A few hundred meters apart, two kinetic sculptures by George Rickey stand in downtown Rotterdam. A lot of water flowed through the Maas River before the first Rickey was in place. In 1964, he was asked to design an alternative to the fountain on Hofplein. His twenty-meter-high construction was ultimately not executed because the fountain’s new foundation would be too expensive. Eventually, Rickey’s Two Turning Vertical Rectangles was placed to brighten the newly designed Binnenwegplein.
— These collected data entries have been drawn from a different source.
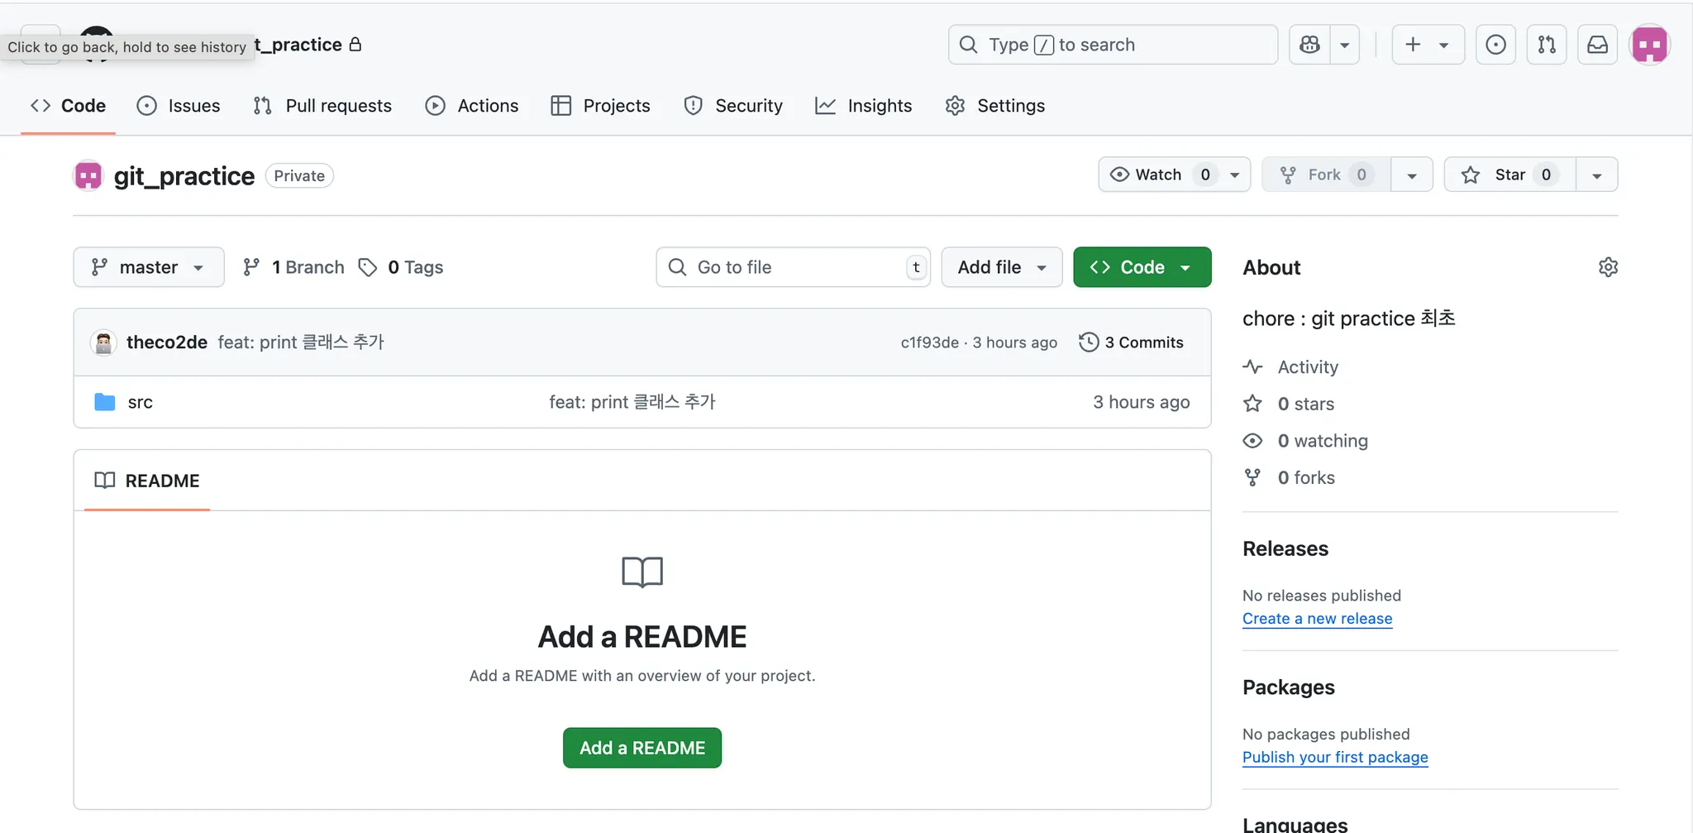Open the Issues circle icon in header

pyautogui.click(x=1495, y=45)
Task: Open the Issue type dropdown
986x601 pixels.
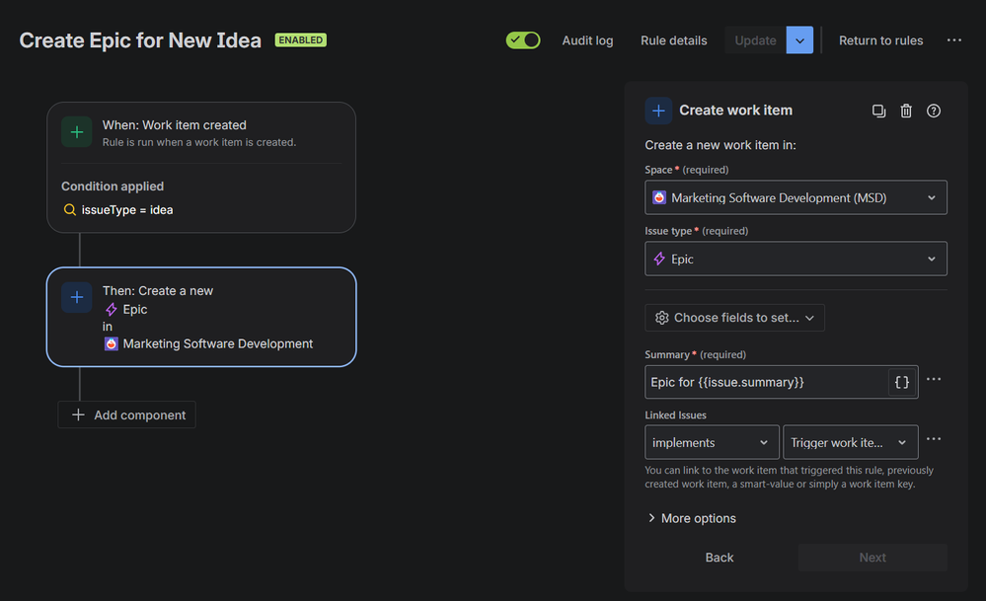Action: 796,259

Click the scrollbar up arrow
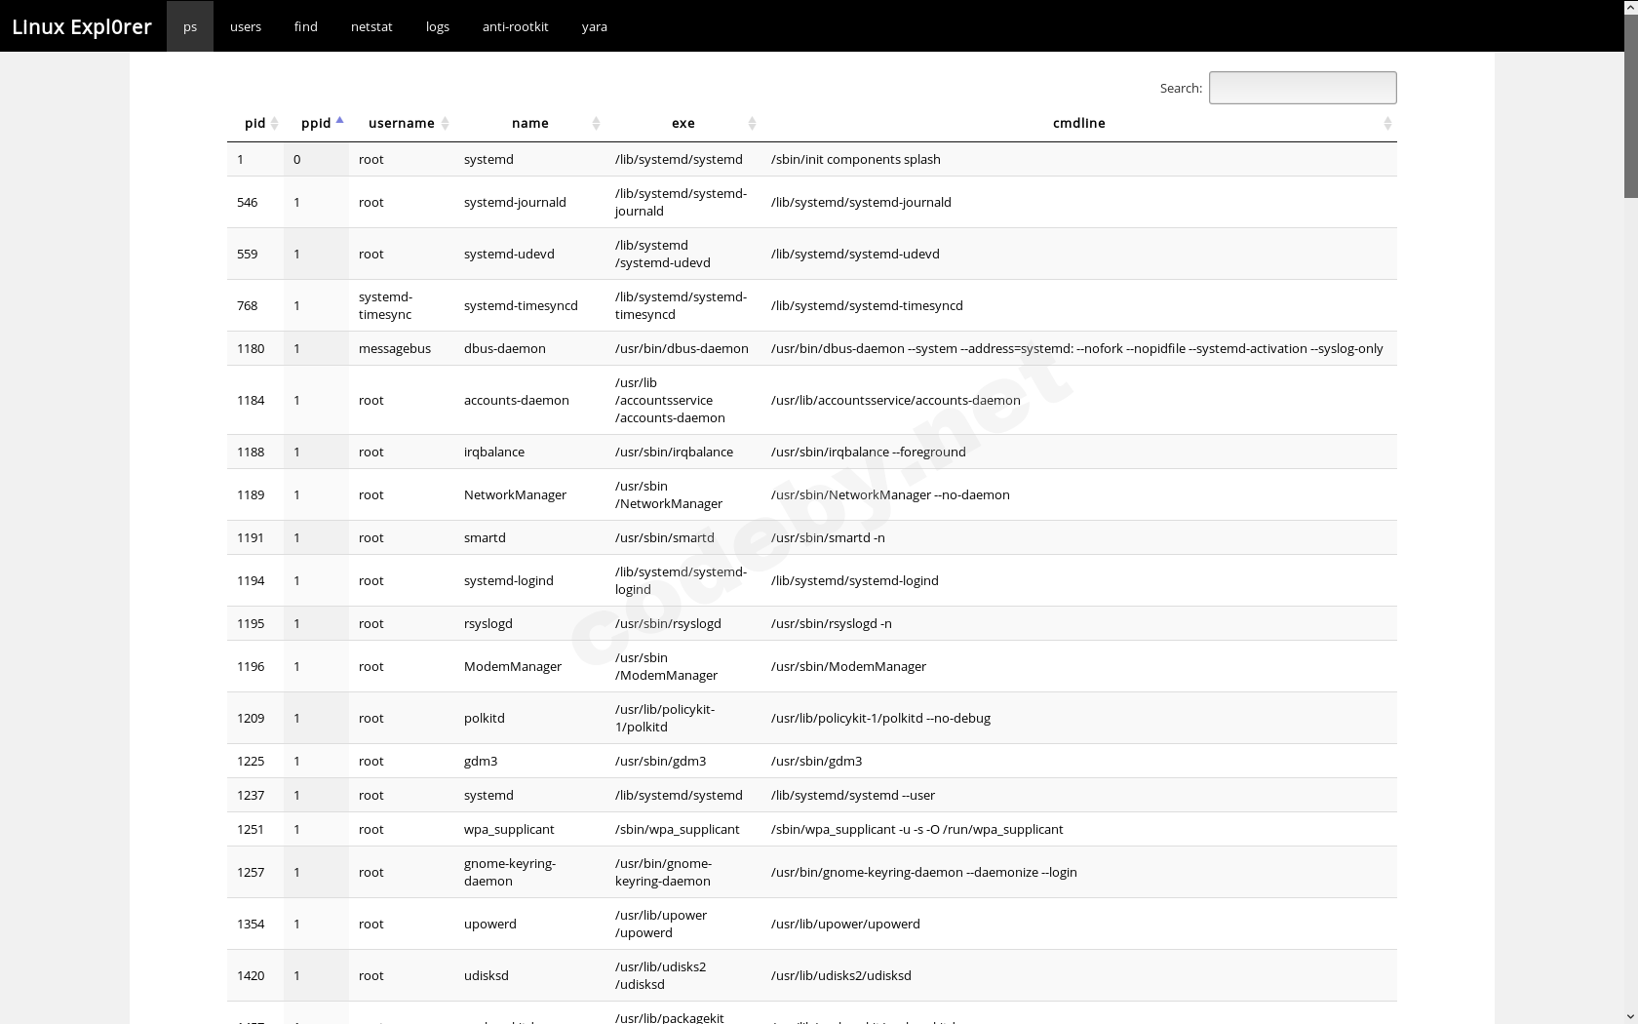(x=1630, y=8)
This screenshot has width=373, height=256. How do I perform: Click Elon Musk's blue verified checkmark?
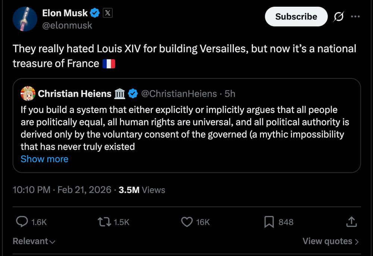[95, 13]
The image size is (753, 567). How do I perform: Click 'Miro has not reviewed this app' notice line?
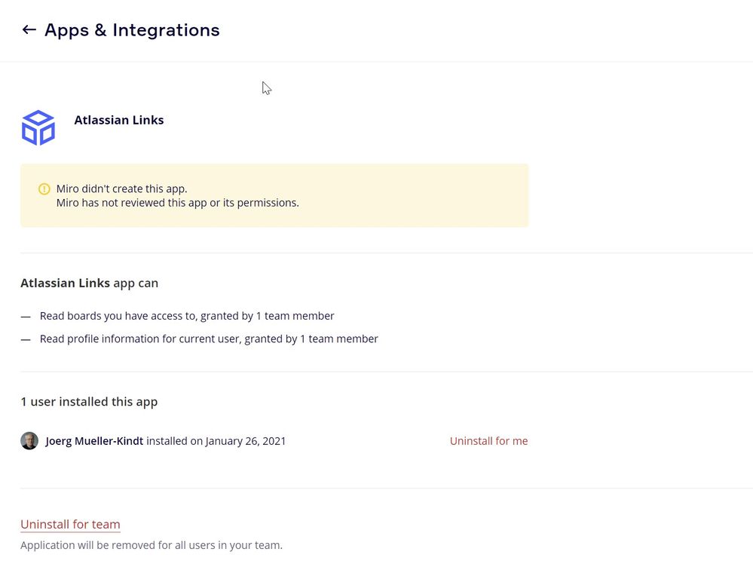coord(178,202)
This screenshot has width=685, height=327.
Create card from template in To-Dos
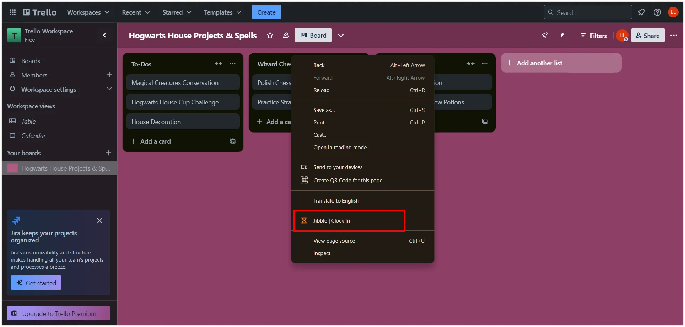233,141
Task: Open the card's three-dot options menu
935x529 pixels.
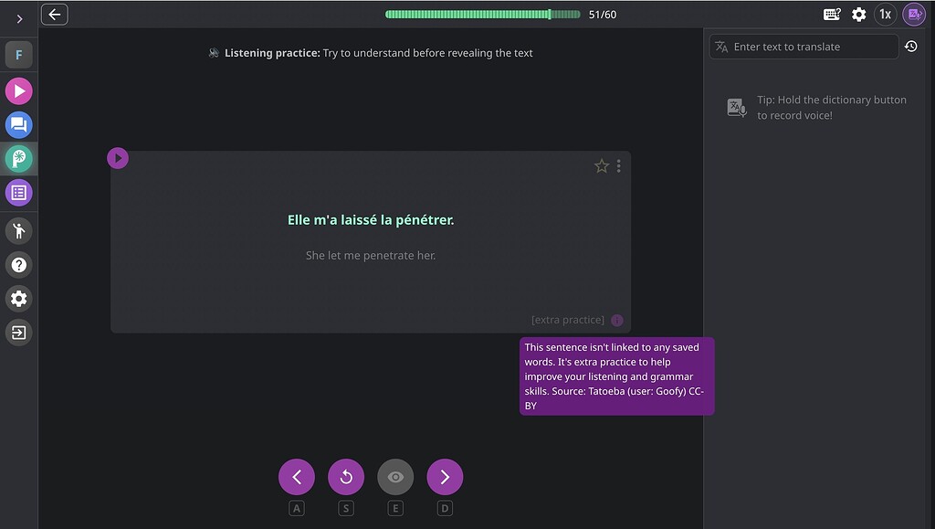Action: 619,165
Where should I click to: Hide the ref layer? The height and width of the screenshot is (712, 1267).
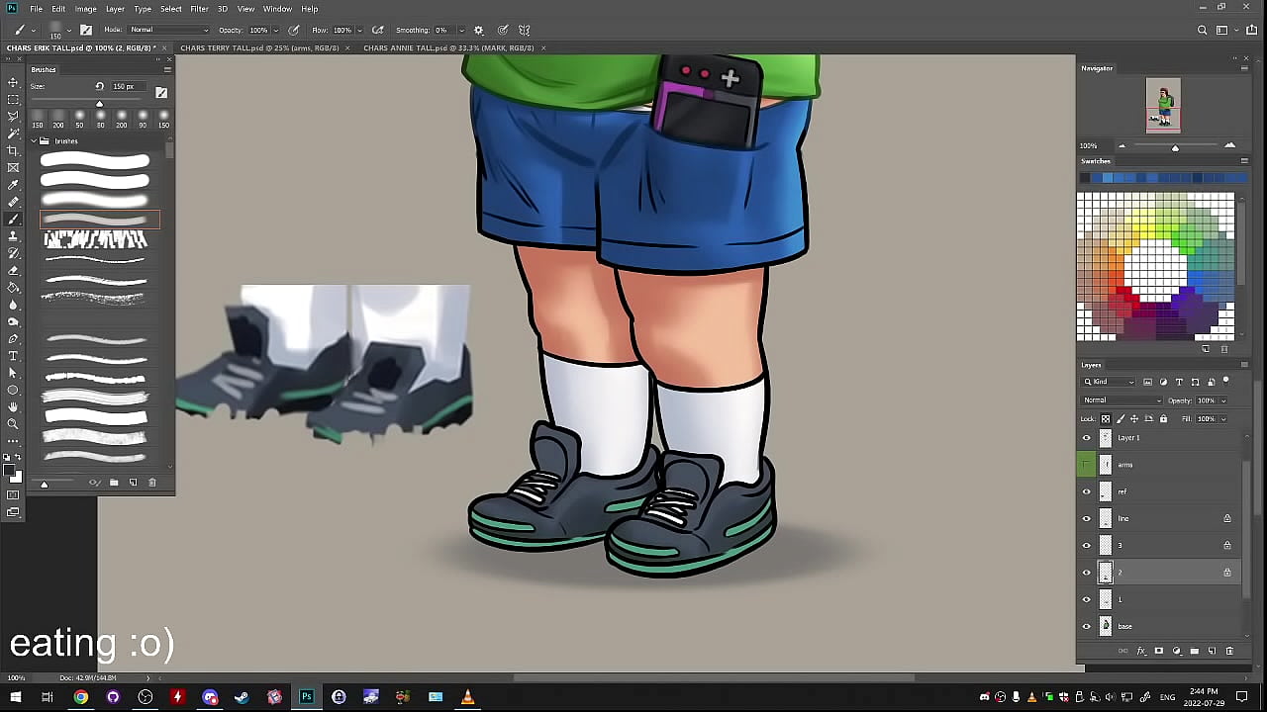pos(1086,491)
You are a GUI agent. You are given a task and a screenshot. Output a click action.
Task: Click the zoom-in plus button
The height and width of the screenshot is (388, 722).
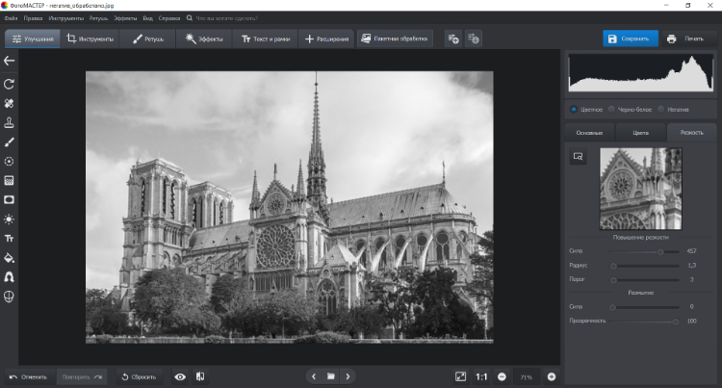[552, 376]
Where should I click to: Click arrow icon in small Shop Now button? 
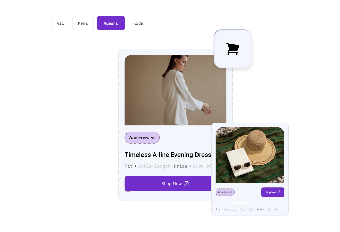point(279,192)
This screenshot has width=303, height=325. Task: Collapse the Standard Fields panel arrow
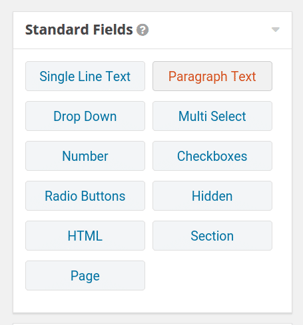pos(276,29)
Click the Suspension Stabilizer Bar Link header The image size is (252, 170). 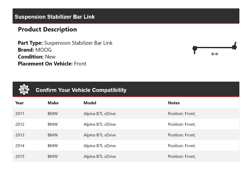coord(55,17)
Three Columns is Rickey’s second sculpture for Rotterdam. It was a gift from the company Van Ommeren (now Royal Vopak) to the municipality on the occasion of the firm’s 150th anniversary. In 1986, Rickey was approached by his old friend, art connoisseur and collector prof. mr. P. Sanders to exchange views on the filling of three square steel frames above the entrance to the new building designed by architect Wim Quist for the Rotterdam Schouwburg. It turned out to be a task that took Rickey about 3 years to solve. When the Schouwburg was completed in 1989, Rickey’s broken, moving columns were installed in the open cube forms above the building’s entrance. Rickey once said that his works can be seen as choreographies. In that sense, too, they will feel at home on the theater’s facade.

Year
1989
Location
Schouwburgplein
Dimensions
height 6 m
Material
stainless steel
Client
Van Ommeren
Owner
Gemeente Rotterdam

The location

Schouwburgplein

George Rickey

George Rickey

George Rickey (South Bend, United States, 1907 – Saint Paul, United States, 2002) came to Europe at an early age, where he learned Cubism in Paris in the late 1920s. Influenced by Alexander Calder, he started making mobiles. His introduction to Naum Gabo was also important to his work: Gabo’s Kinetic Construction (1920) was one of the first moving artworks. Combine that with Rickey’s appreciation for the ideas of De Stijl (especially those of Mondrian and Van Doesburg) and an idea emerges where his moving rectangles came from.